J'avais abordé cet entretien sans aucune défiance; mais ce mot m'éclaira et me montra le but où madame Bédarrides voulait me conduire: c'était la reprise de nos conversations d'autrefois.

—Je crois qu'il faudra se sentir appuyé par quelques millions pour la demander en mariage.

—Et pourquoi cela? Il ne faut pas croire que dans notre famille nous sommes sensibles aux seuls avantages de la fortune; il en est d'autres que nous savons reconnaître et estimer.
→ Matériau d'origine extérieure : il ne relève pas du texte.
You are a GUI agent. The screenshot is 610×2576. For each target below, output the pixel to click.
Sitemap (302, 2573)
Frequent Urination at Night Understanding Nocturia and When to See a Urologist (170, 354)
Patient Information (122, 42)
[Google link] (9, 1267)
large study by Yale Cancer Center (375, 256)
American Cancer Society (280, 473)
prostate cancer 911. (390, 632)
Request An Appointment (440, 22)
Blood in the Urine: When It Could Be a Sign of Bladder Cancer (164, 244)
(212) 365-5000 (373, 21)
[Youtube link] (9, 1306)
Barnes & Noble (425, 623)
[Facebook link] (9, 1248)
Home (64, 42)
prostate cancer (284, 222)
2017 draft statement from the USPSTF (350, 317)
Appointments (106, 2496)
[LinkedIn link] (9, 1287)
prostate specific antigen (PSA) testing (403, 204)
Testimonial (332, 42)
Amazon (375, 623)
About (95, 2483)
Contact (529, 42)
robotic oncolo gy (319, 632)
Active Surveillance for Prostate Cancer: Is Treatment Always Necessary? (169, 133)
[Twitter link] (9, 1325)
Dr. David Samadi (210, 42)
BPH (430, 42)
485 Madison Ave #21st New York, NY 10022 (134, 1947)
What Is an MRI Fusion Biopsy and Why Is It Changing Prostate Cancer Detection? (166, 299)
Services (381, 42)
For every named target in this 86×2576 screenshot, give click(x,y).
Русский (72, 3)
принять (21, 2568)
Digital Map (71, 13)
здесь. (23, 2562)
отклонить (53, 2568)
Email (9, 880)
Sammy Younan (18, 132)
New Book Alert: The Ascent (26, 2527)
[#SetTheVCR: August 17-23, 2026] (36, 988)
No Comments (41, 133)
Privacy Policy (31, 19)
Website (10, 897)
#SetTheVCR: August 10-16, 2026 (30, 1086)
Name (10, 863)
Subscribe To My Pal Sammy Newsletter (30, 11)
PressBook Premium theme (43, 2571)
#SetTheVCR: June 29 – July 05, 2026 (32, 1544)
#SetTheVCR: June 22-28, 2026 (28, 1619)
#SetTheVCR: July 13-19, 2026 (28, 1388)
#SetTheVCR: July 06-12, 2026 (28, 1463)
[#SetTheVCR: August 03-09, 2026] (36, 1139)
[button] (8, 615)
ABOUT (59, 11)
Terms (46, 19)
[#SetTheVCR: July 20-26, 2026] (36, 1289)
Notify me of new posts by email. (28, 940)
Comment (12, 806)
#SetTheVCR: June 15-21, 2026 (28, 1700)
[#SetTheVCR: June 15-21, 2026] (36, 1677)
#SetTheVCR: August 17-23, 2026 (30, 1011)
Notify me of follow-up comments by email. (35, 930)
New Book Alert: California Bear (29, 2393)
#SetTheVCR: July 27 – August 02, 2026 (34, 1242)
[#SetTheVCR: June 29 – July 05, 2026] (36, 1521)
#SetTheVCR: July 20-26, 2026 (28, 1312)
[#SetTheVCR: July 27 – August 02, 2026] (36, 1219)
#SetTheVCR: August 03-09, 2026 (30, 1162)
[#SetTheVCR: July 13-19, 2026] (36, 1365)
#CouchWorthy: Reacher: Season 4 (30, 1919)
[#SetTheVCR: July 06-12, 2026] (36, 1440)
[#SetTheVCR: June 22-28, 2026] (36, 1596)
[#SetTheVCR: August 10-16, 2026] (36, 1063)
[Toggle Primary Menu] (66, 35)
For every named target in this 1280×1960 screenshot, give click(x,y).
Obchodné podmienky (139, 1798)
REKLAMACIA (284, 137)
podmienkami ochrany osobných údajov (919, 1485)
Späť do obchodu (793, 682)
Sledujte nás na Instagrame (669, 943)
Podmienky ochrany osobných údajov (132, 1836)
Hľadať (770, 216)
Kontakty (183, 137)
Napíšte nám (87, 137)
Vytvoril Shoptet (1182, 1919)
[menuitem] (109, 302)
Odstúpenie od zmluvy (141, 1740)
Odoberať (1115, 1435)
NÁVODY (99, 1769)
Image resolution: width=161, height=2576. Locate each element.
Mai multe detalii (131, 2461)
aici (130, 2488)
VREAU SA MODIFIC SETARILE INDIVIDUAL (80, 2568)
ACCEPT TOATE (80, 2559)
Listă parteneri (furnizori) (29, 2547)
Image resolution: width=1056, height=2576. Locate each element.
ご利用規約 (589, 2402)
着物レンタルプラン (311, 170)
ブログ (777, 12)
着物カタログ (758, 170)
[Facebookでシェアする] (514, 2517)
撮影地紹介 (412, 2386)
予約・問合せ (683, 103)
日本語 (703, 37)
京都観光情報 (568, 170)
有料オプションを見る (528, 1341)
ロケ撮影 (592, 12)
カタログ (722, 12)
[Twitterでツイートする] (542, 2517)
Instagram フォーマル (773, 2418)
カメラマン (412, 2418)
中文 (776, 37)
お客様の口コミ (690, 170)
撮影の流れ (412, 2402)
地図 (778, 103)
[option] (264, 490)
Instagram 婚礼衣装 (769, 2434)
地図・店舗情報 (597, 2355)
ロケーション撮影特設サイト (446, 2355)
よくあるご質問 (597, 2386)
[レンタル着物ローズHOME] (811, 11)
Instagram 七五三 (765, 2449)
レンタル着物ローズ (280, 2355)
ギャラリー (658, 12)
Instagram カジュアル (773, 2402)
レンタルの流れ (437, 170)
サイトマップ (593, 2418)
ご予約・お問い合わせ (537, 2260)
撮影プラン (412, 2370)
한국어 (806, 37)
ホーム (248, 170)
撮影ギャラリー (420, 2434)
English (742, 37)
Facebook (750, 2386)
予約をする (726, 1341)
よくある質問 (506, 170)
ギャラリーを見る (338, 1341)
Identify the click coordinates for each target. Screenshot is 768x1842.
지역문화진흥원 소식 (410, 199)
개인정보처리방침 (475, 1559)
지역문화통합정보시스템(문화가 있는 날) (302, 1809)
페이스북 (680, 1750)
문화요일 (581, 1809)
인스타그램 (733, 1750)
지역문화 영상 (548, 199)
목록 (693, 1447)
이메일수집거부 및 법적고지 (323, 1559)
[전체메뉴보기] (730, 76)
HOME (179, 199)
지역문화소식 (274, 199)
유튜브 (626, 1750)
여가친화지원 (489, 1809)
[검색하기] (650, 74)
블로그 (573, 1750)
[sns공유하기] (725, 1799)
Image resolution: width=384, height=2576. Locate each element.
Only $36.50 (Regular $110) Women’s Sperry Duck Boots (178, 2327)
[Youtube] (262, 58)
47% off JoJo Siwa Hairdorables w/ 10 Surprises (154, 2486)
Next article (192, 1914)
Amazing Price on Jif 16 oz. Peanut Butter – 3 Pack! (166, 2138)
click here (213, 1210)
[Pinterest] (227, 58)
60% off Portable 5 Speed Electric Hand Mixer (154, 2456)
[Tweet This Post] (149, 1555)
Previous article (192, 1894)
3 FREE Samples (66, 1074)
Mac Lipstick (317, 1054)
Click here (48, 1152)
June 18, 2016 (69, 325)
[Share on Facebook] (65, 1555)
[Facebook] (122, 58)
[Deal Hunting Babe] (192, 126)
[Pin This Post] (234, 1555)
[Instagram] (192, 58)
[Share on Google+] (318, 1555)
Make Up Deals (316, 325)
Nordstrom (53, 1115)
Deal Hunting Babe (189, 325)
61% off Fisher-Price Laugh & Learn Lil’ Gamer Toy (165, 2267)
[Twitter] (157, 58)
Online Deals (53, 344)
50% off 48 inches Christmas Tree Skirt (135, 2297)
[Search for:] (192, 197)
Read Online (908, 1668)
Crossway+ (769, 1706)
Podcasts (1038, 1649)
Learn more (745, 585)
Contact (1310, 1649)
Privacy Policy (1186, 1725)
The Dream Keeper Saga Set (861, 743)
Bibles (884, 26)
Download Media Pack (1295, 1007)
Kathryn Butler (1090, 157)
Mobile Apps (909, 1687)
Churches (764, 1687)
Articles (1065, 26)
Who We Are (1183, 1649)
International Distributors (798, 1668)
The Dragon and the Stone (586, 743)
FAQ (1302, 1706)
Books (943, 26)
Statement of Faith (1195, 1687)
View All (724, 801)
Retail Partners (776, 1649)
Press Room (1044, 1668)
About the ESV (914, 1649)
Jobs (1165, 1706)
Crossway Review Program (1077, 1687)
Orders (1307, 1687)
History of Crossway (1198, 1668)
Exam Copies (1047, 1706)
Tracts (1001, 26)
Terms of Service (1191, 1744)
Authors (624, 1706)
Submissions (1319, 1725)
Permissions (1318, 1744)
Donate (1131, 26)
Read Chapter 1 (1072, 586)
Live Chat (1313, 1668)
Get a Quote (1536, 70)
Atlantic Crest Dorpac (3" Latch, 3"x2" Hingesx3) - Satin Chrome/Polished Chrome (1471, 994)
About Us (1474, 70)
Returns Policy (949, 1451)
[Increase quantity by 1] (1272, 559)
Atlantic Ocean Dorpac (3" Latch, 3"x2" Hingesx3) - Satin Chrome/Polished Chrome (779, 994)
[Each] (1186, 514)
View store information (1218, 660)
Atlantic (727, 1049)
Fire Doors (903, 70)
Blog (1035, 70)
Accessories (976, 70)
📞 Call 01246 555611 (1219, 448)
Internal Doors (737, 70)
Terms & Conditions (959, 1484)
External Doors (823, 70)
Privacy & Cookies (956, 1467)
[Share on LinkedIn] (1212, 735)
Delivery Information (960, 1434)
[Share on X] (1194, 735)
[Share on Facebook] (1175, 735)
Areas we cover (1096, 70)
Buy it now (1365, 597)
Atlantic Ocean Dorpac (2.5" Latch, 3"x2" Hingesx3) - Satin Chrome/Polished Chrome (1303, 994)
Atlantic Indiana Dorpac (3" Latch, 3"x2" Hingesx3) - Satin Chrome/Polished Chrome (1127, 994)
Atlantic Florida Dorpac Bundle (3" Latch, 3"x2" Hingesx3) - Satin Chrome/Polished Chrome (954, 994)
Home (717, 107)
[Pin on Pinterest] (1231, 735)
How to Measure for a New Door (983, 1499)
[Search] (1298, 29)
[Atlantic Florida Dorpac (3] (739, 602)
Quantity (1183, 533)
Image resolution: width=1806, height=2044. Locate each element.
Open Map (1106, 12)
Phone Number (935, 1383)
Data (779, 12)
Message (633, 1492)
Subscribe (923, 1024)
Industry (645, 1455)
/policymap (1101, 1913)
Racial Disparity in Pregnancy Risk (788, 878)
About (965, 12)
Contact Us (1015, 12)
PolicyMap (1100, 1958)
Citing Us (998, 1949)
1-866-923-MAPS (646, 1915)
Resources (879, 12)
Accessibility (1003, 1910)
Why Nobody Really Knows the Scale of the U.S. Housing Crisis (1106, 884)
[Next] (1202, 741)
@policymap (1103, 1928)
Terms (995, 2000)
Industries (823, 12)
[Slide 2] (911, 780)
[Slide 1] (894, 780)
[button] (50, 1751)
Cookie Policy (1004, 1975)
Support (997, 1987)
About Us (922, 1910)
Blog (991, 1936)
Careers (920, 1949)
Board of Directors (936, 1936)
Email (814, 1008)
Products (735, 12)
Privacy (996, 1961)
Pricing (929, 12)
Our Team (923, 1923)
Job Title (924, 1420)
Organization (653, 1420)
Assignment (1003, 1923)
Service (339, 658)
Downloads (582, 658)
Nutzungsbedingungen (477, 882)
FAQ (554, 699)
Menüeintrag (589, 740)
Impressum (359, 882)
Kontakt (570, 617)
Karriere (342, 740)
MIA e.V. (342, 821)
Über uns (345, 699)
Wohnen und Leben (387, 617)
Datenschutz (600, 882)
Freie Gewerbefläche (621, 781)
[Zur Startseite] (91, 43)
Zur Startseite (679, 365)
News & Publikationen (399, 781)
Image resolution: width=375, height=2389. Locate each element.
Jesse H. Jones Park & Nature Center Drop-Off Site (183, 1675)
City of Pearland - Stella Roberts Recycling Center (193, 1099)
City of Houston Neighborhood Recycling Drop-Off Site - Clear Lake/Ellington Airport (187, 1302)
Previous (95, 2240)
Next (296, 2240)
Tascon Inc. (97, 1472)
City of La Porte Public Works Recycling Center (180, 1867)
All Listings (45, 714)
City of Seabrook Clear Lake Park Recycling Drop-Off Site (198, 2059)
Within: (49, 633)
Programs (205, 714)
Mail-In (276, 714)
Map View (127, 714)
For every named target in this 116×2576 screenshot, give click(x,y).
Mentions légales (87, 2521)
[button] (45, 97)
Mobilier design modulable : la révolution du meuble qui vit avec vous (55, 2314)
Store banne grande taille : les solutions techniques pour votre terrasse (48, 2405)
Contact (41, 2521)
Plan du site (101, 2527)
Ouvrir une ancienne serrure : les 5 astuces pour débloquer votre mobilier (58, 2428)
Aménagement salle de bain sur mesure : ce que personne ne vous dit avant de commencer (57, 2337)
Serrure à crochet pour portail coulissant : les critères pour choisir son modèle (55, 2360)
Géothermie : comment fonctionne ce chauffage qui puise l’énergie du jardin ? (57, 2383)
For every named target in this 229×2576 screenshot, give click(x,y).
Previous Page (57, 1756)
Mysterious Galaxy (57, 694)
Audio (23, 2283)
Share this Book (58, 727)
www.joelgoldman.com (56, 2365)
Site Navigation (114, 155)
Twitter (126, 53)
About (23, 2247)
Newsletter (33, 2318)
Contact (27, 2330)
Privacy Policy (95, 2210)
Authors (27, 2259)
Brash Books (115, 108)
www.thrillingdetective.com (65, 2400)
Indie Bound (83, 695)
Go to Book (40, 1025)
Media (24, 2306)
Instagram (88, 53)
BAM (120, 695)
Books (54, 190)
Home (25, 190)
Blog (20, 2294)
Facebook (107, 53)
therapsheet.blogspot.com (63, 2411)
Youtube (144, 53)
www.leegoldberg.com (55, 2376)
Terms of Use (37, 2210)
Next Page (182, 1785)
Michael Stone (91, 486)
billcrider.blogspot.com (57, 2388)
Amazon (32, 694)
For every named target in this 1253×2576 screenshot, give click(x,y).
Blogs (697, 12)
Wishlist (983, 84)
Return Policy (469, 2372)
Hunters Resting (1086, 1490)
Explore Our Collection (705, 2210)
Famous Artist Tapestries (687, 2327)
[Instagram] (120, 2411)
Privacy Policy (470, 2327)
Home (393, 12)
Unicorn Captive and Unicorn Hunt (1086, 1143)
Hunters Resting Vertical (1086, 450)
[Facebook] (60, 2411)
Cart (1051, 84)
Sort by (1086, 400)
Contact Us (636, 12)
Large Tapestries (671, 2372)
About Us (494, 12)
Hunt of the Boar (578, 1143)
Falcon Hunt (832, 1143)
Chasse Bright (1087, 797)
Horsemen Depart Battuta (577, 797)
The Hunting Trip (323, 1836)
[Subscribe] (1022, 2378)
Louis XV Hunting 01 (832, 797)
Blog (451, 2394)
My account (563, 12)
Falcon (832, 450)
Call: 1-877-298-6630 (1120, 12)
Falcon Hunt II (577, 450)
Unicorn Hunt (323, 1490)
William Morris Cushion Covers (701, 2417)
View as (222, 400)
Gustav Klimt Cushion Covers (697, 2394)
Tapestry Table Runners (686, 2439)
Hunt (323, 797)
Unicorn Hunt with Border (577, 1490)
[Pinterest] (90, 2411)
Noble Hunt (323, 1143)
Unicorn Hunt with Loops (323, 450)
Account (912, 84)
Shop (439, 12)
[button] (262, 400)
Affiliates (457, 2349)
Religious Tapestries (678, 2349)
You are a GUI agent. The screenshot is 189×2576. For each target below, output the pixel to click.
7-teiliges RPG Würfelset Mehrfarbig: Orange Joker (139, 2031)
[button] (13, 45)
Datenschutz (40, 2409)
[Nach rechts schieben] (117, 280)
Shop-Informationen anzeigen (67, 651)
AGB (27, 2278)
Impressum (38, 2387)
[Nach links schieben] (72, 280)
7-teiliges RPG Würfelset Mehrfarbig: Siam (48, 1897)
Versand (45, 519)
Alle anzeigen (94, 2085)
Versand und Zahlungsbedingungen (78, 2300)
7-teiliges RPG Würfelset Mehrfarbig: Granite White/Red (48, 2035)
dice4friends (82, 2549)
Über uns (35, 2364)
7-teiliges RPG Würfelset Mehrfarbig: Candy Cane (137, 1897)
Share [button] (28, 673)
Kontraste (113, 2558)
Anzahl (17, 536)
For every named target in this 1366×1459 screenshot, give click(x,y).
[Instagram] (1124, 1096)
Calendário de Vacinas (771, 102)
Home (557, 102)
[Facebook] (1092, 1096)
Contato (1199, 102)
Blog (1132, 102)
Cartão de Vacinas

Ainsi, je ne vois pas pourquoi elle ne deviendrait pas votre femme.

—Moi, madame?

—Pourquoi cet étonnement? C'est un projet que je caresse depuis longtemps de vous marier. Je vous en ai parlé lors de votre arrivée à Marseille, et si je ne vous ai point fait connaître Berthe à ce moment, c'est qu'elle était à son couvent, et qu'il n'y avait point urgence à la faire venir. Vous avez alors repoussé mon projet. Je le reprends aujourd'hui.

—Mais aujourd'hui les temps ne sont plus ce qu'ils étaient alors.

—Sans doute; vous étiez officier et vous ne l'êtes plus; vous aviez un bel avenir devant vous que vous n'avez plus. Mais ce n'était pas à votre grade de capitaine que notre sympathie et notre amitié étaient attachées; c'était à votre personne. Vous êtes toujours le jeune homme que nous aimions et ce que vous avez fait a redoublé notre estime pour vous. Vous voici maintenant dans notre maison.

—Simple commis.

—Mon mari et mon beau-frère ont été plus petits commis que vous, et ce n'est pas nous qui pouvons avoir des préjugés contre les commis; d'ailleurs, quand on est comte, quand on est chevalier de la Légion d'honneur, quand on a votre éducation, on n'est pas un commis ordinaire. Et puis il n'est pas dit que l'emploi qu'on a dû vous donner dans notre maison restera toujours le vôtre. Qui sait, vous pouvez prendre goût au commerce et arriver très-facilement à avoir un intérêt dans notre maison?

—Ce n'est pas le goût qui me manquerait.